21 setembro 2012

Gastronomia e Literatura

                                                                       Foto : Corbis

É fato : a gastronomia está em toda parte. O prazer de comer  e de preparar verdadeiras obras de arte também encantaram os mais consagrados escritores , ao ponto de terem em suas obras , vastas citações e até mesmo receitas prediletas como é o caso de Machado de Assis. O exemplo mais farto é o de Eça de Queirós, cujas passagens  gastronômicas conta-se em mais de 2000.

Eça de Queirós e alguns jantares memoráveis

Em O Crime do Padre Amaro recorde-se o famoso jantar "todo cozinhado pelo abade de Cortegaça". Participaram o Padre Amaro, o Cónego Dias, o Padre Brito, o Padre Natário. Juntou-se a estes o Libaninho. Servia Gertrudes, "a velha e possante ama do abade".

> INFORMAÇÕES EXTRAÍDAS:
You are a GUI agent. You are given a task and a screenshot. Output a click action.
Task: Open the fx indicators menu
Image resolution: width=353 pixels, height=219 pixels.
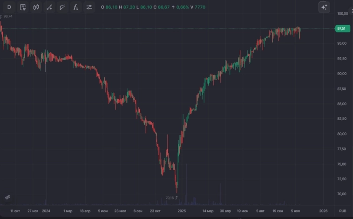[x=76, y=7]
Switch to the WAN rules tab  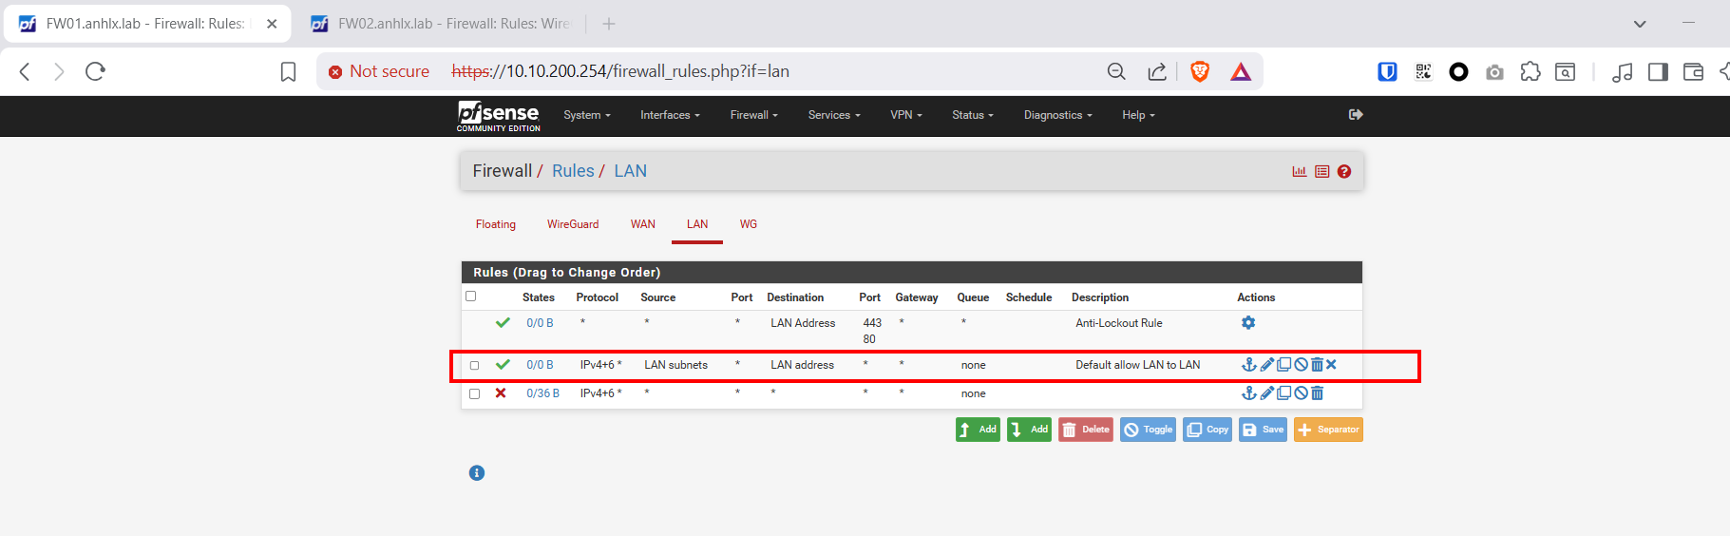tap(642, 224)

--

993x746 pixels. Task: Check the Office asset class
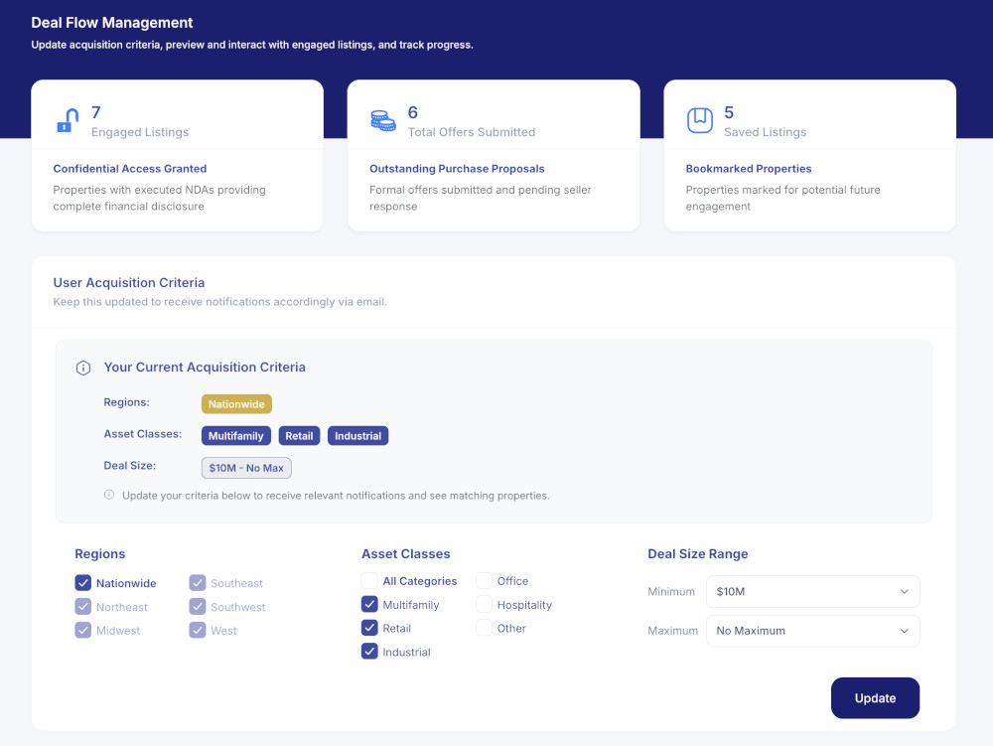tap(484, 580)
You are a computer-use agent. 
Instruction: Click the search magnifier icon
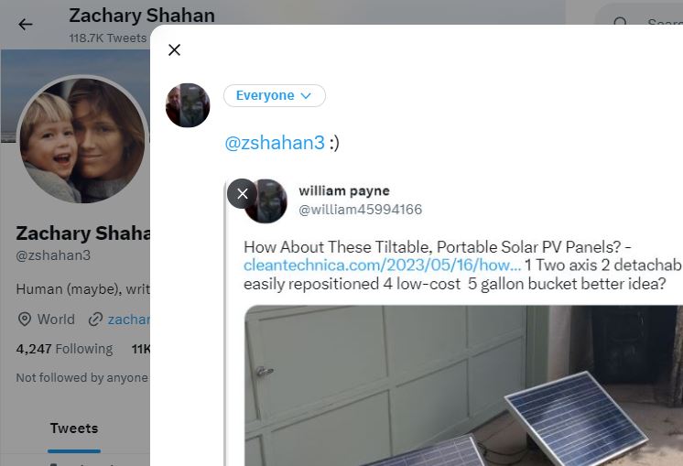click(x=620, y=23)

---

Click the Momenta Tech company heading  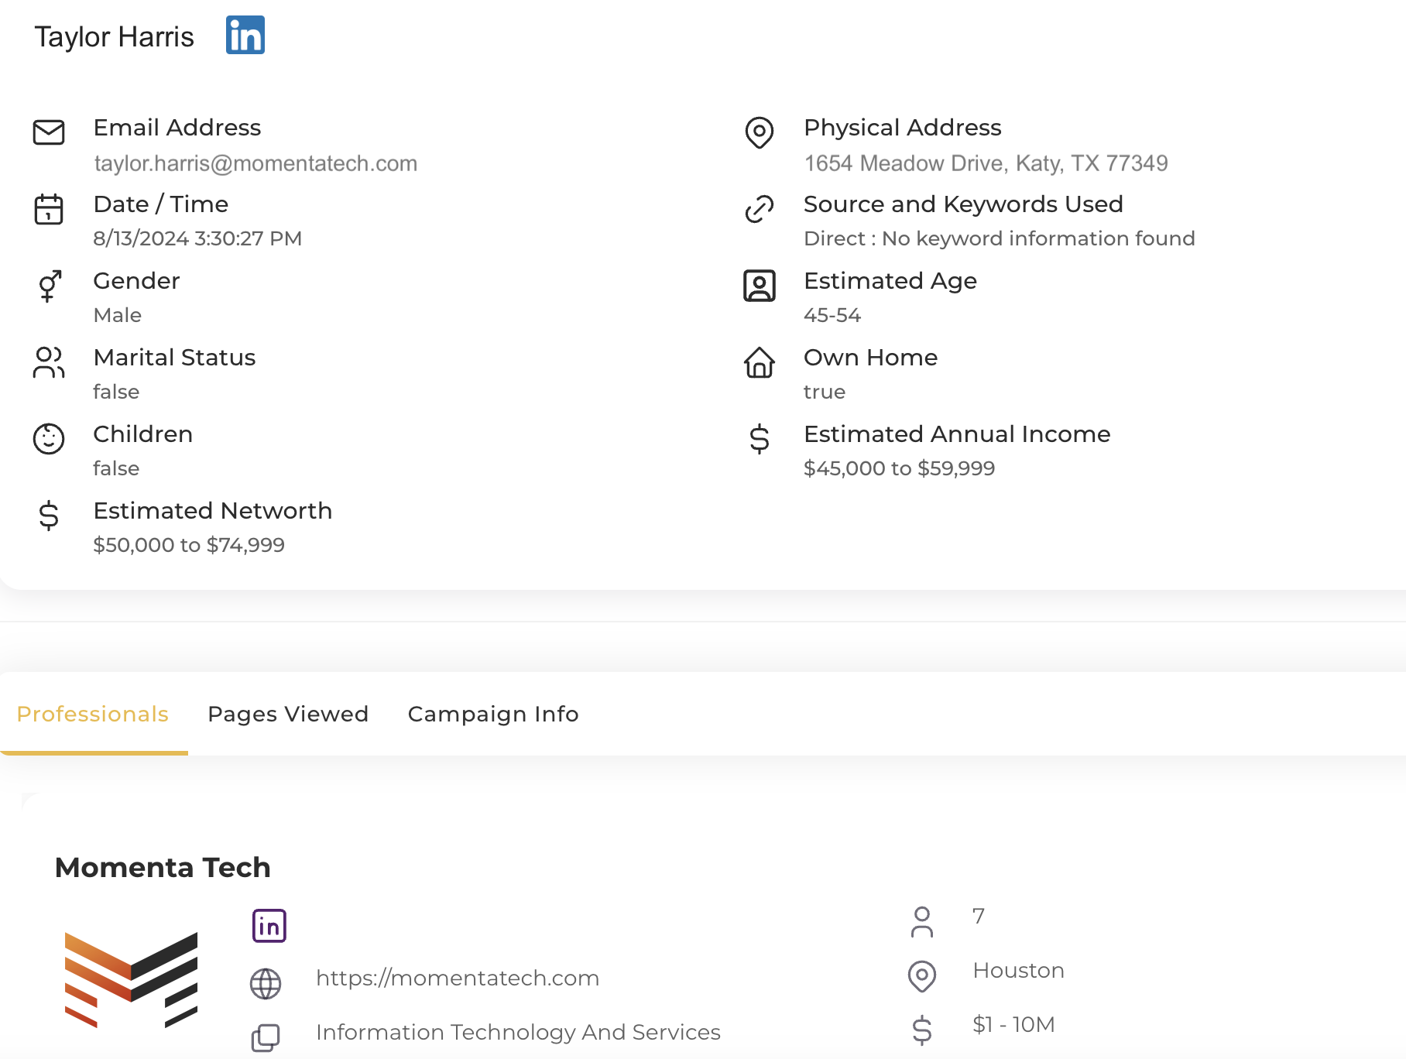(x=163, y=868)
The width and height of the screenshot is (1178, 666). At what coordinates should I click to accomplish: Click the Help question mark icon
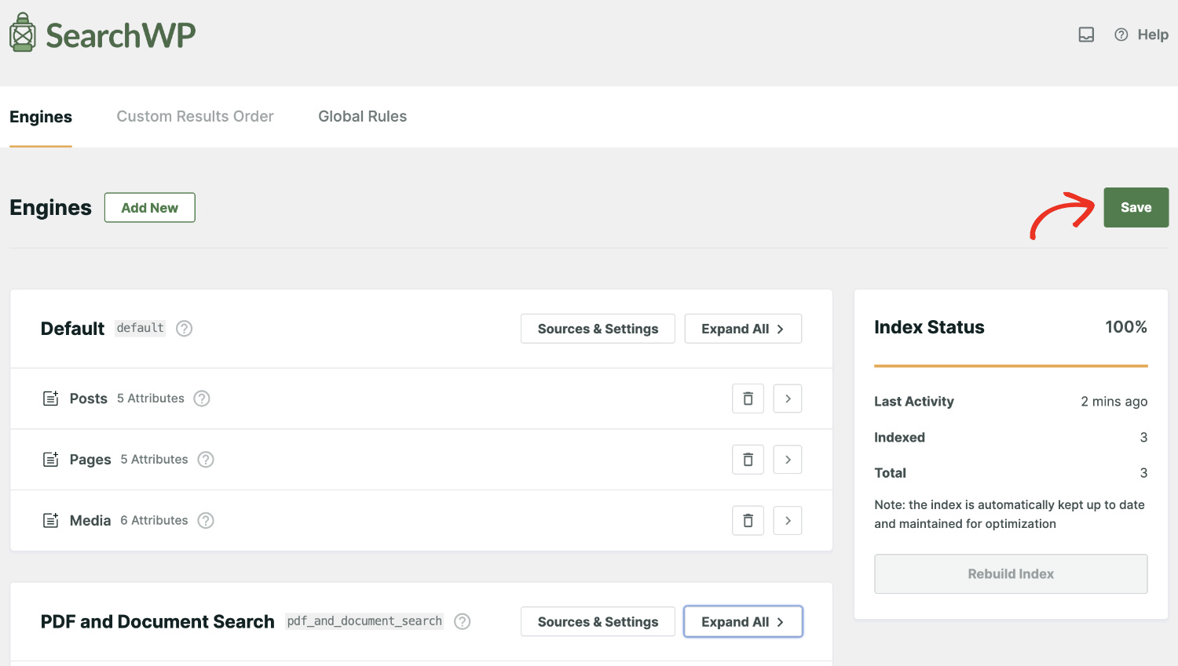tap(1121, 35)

> TAREFAS A FAZER:
a) Segundo o texto sobre gastronomia e literatura, quantas passagens gastronômicas há na obra de Eça de Queirós?
b) Escreva a continuação do texto sobre gastronomia e literatura, partindo da última frase apresentada.

> RESPOSTAS POR TAREFA:
a) Mais de 2000.

b)
O jantar: "vasta terrina de caldo de galinha" ("sopa"); cabidela;"côdea de pão ensopado no molho"; ("a cabidela hoje saiu-me boa!... de tentar Santo Antão no deserto!"); "pires de pimentões escarlates"; "frescas malgas de azeitonas pretas"; vagens; broa; "nacos brancos de peito do capão recheado", um bocadinho de asa; vinho da Bairrada em "bojudas canecas azuis"; arroz-doce (o"arrozinho"); vinho do Porto de 1815, de que "não se bebe todos os dias", castanhas molhadas no vinho, pão torrado, café ("todos cambaleavam um pouco, arrotando formidavelmente"), cigarros.
Em O Primo Basílio, há o sempre lembrado jantar do Conselheiro Acácio, para  celebrar sua nomeação ao grau de cavaleiro da Ordem de Sant'Iago.
Em A Capital, o jantar literário do Hotel Universal, oferecido por Artur Corvelo, que custou 22 libras.
Em Os Maias, João da Ega adiou o jantar no Hotel Central, para convertê-lo numa "festa de cerimónia em honra de Cohen". Dele participaram, além do anfitrião, o banqueiro Cohen, Carlos Eduardo, Craft, Dâmaso, Tomás de Alencar. Como aperitivo, foi servido vermute. Os criados serviram as ostras. Vinho branco: Bucelas; peixe; "sole normande"; vinho tinto: St. Émilion; poulet aux champignons; ervilhas em molho branco: petits pois à la Cohen; champanhe; ananases, nozes; café; chartreuses e licores; conhaque. O texto toma 24 páginas do romance.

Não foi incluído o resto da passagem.